**THINGS TO DO**:
#1 In the records, offset the click coordinates in the answers by adding 57 to every number, and rewrite each line from the line with "Task: Open 获取 Adobe Express" up to and including the line with "Action: point(77,37)", requests included. Leave the pictures out of your answer.
#2 Write what follows next in the page on the denylist helper module, picking up from its last line.

**EXCERPT PROVIDED**:
HPI/doc/DENYLIST.md
2023-02-28 20:55:12 +00:00

4.3 KiB

For code reference, see: my.core.denylist.py

A helper module for defining denylists for sources programmatically (in layman's terms, this lets you remove some particular output from a module you don't want)

Lets you specify a class, an attribute to match on, and a JSON file containing a list of values to deny/filter out

As an example, this will use the my.ip module, as filtering incorrect IPs was the original use case for this module:

class IP(NamedTuple):
    addr: str
    dt: datetime

A possible denylist file would contain:

[
    {
        "addr": "192.168.1.1",
    },
    {
        "dt": "2020-06-02T03:12:00+00:00",
    }
]

Note that if the value being compared to is not a single (non-array/object) JSON primitive (str, int, float, bool, None), it will be converted to a string before comparison

To use this in code:

from my.ip.all import ips
filtered = DenyList("~/data/ip_denylist.json").filter(ips())

To add items to the denylist, in python (in a one-off script):

from my.ip.all import ips
from my.core.denylist import DenyList

d = DenyList("~/data/ip_denylist.json")

for ip in ips():
    # some custom code you define
    if ip.addr == ...:
        d.deny(key="ip", value=ip.ip)
    d.write()

... or interactively, which requires fzf and pyfzf-iter (python3 -m pip install pyfzf-iter) to be installed:

from my.ip.all import ips
from my.core.denylist import DenyList

d = DenyList("~/data/ip_denylist.json")

**GIVEN DATA**:
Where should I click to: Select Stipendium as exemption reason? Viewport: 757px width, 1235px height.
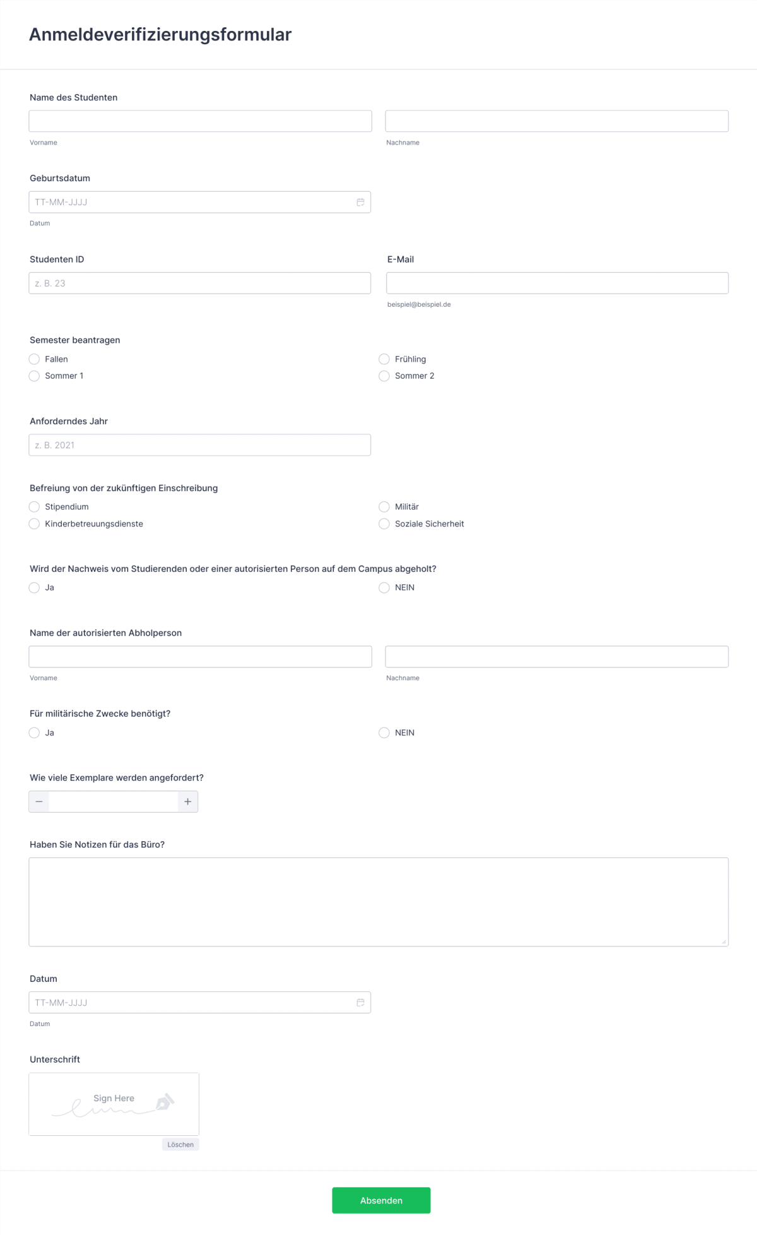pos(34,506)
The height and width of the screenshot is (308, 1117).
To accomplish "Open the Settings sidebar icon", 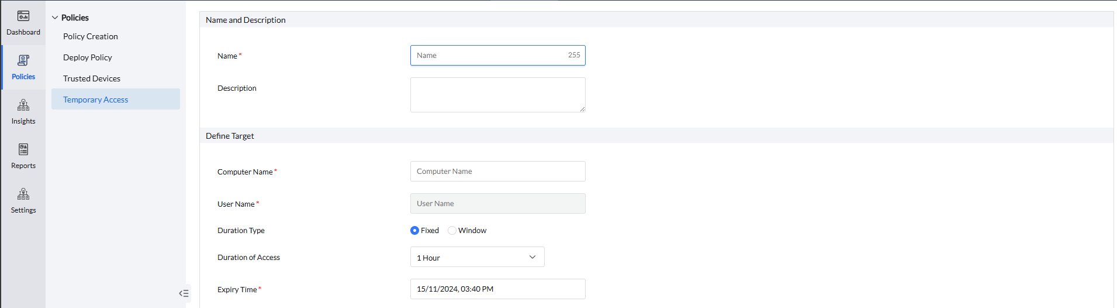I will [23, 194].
--
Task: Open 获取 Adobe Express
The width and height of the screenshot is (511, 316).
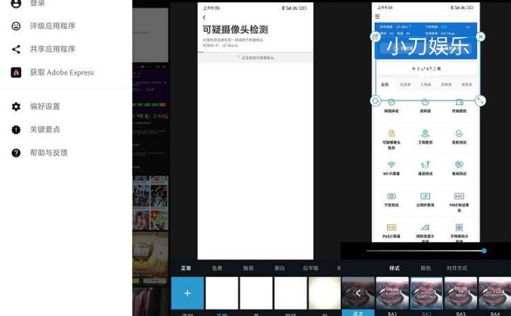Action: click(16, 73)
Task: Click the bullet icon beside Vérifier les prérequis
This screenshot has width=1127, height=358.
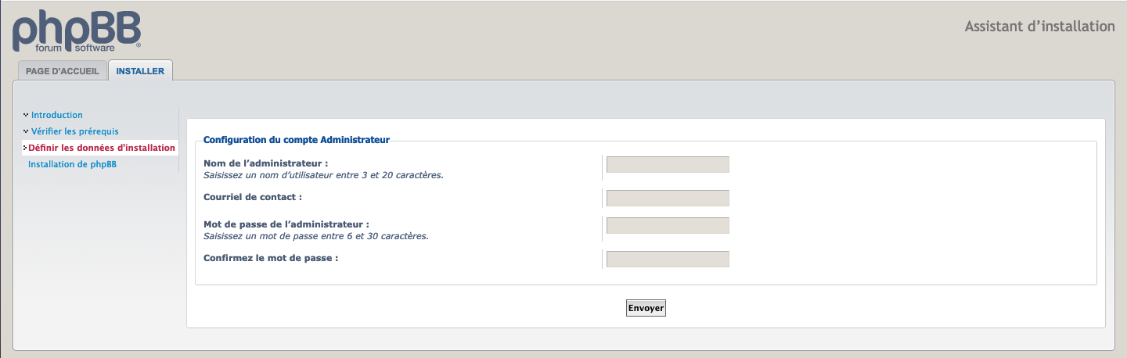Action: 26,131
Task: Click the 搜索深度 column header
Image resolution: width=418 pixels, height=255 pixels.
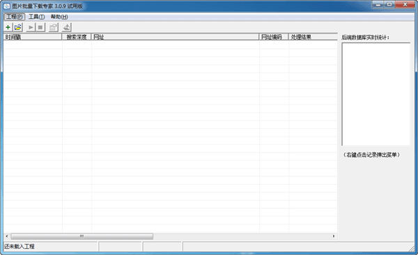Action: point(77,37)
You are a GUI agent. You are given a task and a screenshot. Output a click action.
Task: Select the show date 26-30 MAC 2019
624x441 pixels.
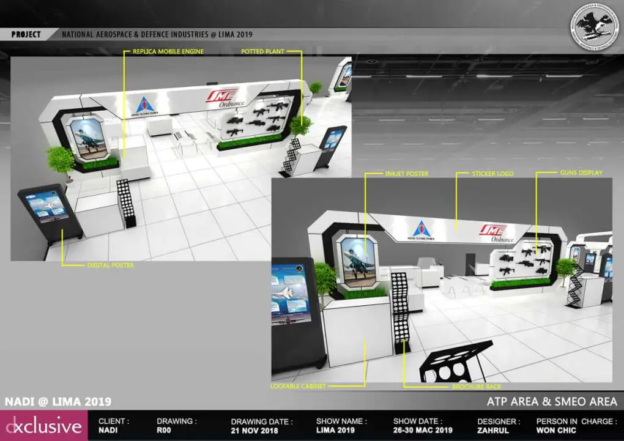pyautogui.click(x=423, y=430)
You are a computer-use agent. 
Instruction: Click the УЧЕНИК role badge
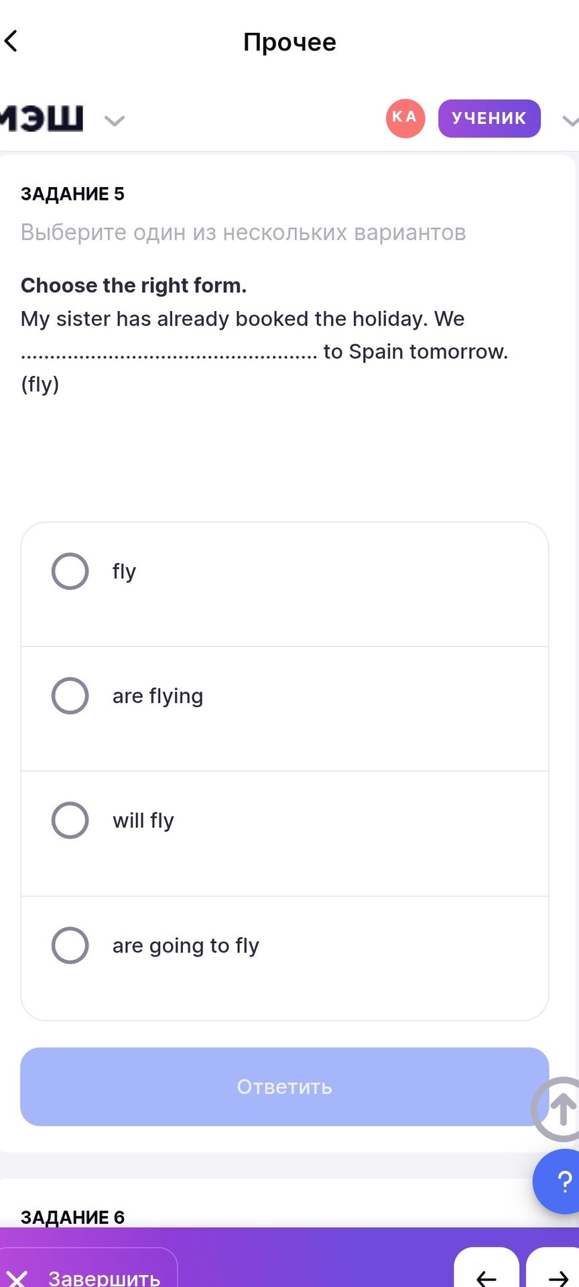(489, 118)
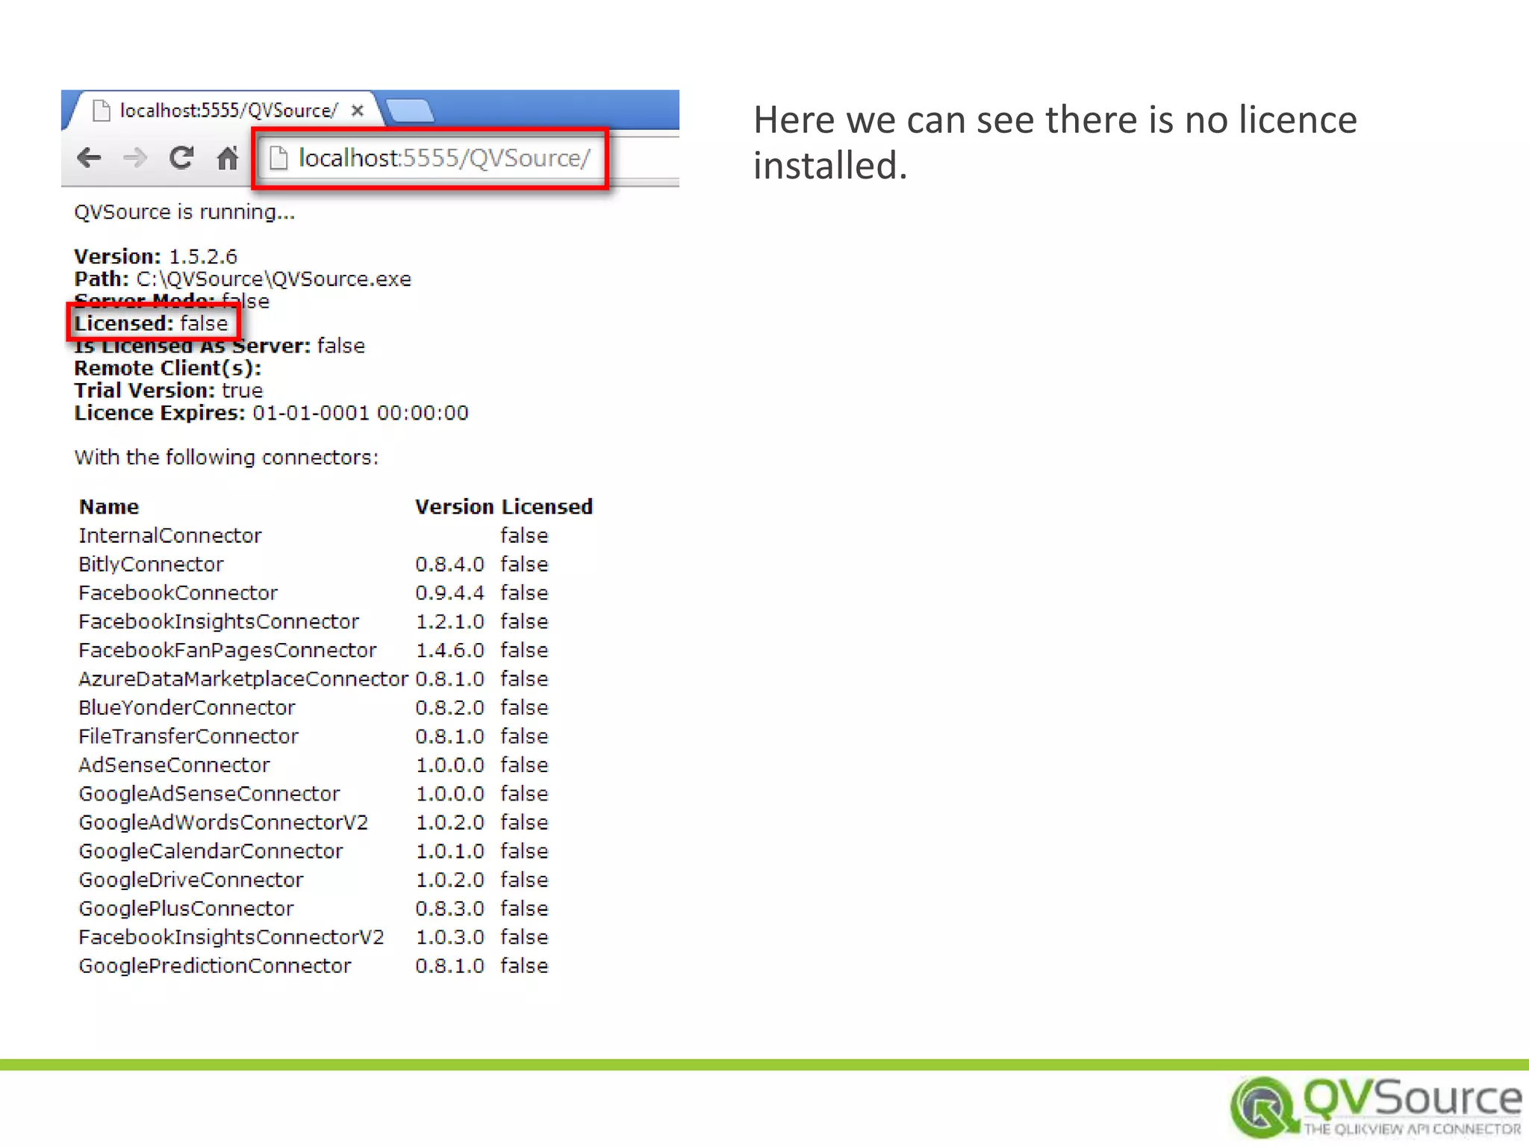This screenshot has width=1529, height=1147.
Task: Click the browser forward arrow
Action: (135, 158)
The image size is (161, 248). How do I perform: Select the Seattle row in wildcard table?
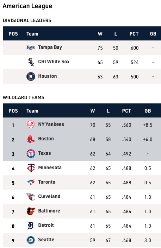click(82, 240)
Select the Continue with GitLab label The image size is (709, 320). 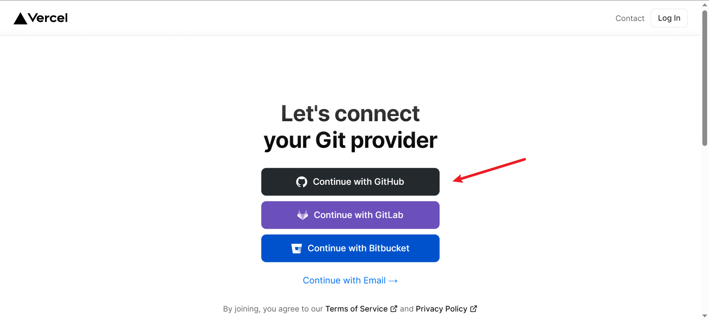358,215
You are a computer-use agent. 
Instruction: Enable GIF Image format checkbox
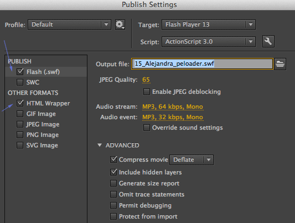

**RESULTS FOR EACH TASK**:
#1
Task: Open 获取 Adobe Express
The width and height of the screenshot is (511, 316).
Action: click(73, 130)
Task: Click the bullet icon beside Vérifier les prérequis
This screenshot has width=1127, height=358.
Action: 83,188
Task: Click the 搜索深度 column header
Image resolution: width=418 pixels, height=255 pixels.
Action: point(134,94)

#2
d.deny_cli(ips())  # automatically writes after each selection

That will open up an interactive fzf prompt, where you can select an item to add to the denylist

This is meant for relatively simple filters, where you want to filter items out based on a single attribute of a namedtuple/dataclass. If you want to do something more complex, I would recommend overriding the all.py file for that source and writing your own filter function there.

For more info on all.py:

https://github.com/karlicoss/HPI/blob/master/doc/MODULE_DESIGN.org#allpy

This would typically be used in an overridden all.py file, or in a one-off script which you may want to filter out some items from a source, progressively adding more items to the denylist as you go.

A potential my/ip/all.py file might look like (Sidenote: discord module from here):

from typing import Iterator

from my.ip.common import IP
from my.core.denylist import DenyList

deny = DenyList("~/data/ip_denylist.json")

# all possible data from the source
def _ips() -> Iterator[IP]:
    from my.ip import discord
    # could add other imports here

    yield from discord.ips()


# filtered data
def ips() -> Iterator[IP]:
    yield from deny.filter(_ips())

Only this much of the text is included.